Hong Kong Med J 2024 Apr;30(2):164–6 | Epub 11 Apr 2024
© Hong Kong Academy of Medicine. CC BY-NC-ND 4.0
 
CASE REPORT
Acute chorioamnionitis following amnioreduction for polyhydramnios in placental chorioangioma complicating pregnancy: a case report
Janice TC Leung, MB, ChB; WY Lok, MSc, FHKAM (Obstetrics and Gynaecology); William WK To, MD, FRCOG; CW Kong, MSc, FHKAM (Obstetrics and Gynaecology)
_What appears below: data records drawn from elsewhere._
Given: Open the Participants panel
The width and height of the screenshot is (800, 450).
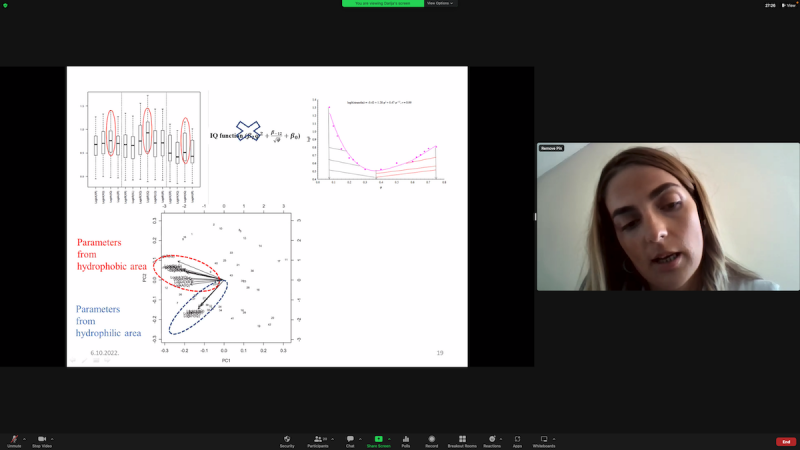Looking at the screenshot, I should pyautogui.click(x=317, y=440).
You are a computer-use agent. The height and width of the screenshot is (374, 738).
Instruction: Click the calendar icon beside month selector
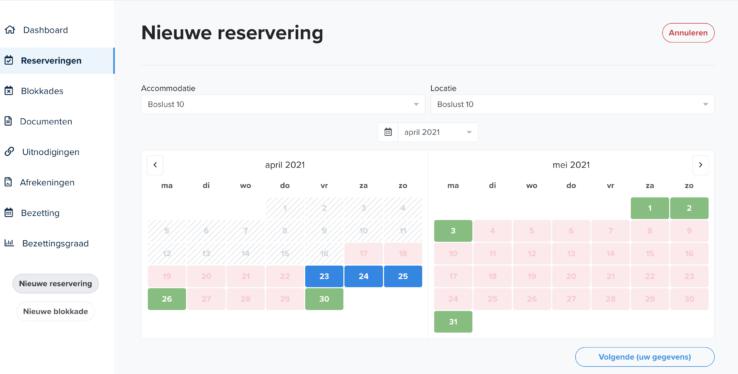pyautogui.click(x=388, y=132)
Department of Obstetrics and Gynaecology, United Christian Hospital, Hong Kong SAR, China
 
Corresponding author: Dr CW Kong (melizakong@gmail.com)
 
 Full paper in PDF
 
 
Case presentation
In October 2022, a 29-year-old nulliparous woman at 30 weeks of gestation was found to have a larger-than-dates uterus with symphysial fundal height of 38 cm. Her previous antenatal course had been uneventful with scan at 20 weeks of gestation showing normal fetal morphology and liquor volume. Ultrasound revealed polyhydramnios with amniotic fluid index (AFI) of up to 42 cm but normal fetal growth and morphology. An echogenic lesion measuring 4.7×5.6×4.5 cm3 was seen in the placenta. The lesion had feeding vessels visible on colour flow Doppler and pulsatile flow on pulsed wave Doppler (Fig 1). There were no signs of fetal anaemia or hydrops fetalis. The diagnosis of placental chorioangioma was made. A standard 75-g oral glucose tolerance test was performed due to polyhydramnios and revealed mild gestational diabetes mellitus with normal fasting level (4.7 mmol/L) and marginally raised 2-hour post-loading level of 8.6 mmol/L (normal range for pregnancy, <8.5).
 

Figure 1. Ultrasound images and histological photos of the placental chorioangioma of the patient. (a) A chorioangioma measuring >4 cm inside the placenta. (b) Feeding vessels are seen in the chorioangioma on colour Doppler. (c) The feeding vessel has pulsatile flow on pulsed wave Doppler. (d) The fetal surface of the placenta after delivery showing feeding vessels (arrow) supplying the chorioangioma. (e) The chorioangioma (arrow) and the placental surface of the placenta after delivery. (f) Sectioning of the chorioangioma showing whitish and gelatinous cut surface
 
In view of the severe maternal pressure symptoms with shortness of breath, amnioreduction was performed at 31 weeks of gestation under aseptic technique with continuous ultrasound guidance using a 22-gauge spinal needle connected to low-pressure wall suction. A total of 2280-mL amniotic fluid was drained over 3 hours with post-procedure AFI reduced to 16 cm. In view of the potential risk of preterm labour, a course of betamethasone (12 mg every 24 hours for two doses) was administered intramuscularly prior to amnioreduction to enhance fetal lung maturity. Results of chromosomal microarray studies of the amniotic fluid were normal. One week later, the polyhydramnios recurred with AFI measuring 40 cm. Amnioreduction was repeated at 32 weeks of gestation with 2600-mL amniotic fluid drained over 2.5 hours and AFI reduced to 18 cm. Prophylactic antibiotics were not given prior to either procedure.
 
Three days after amnioreduction, the patient developed signs of sepsis with fever, fetal tachycardia, and abdominal tenderness. Maternal white cell count and C-reactive protein level were elevated. The clinical picture was compatible with acute chorioamnionitis and intravenous antibiotics were commenced. Emergency caesarean section was performed and a baby weighing 2080 g was born with good Apgar score. Septic workup including blood culture, high vaginal swabs, amniotic fluid and placental swabs did not yield any bacterial growth. Both the mother and the baby subsequently recovered well. Histological examination of the placenta confirmed the diagnosis of chorioangioma (Fig 2).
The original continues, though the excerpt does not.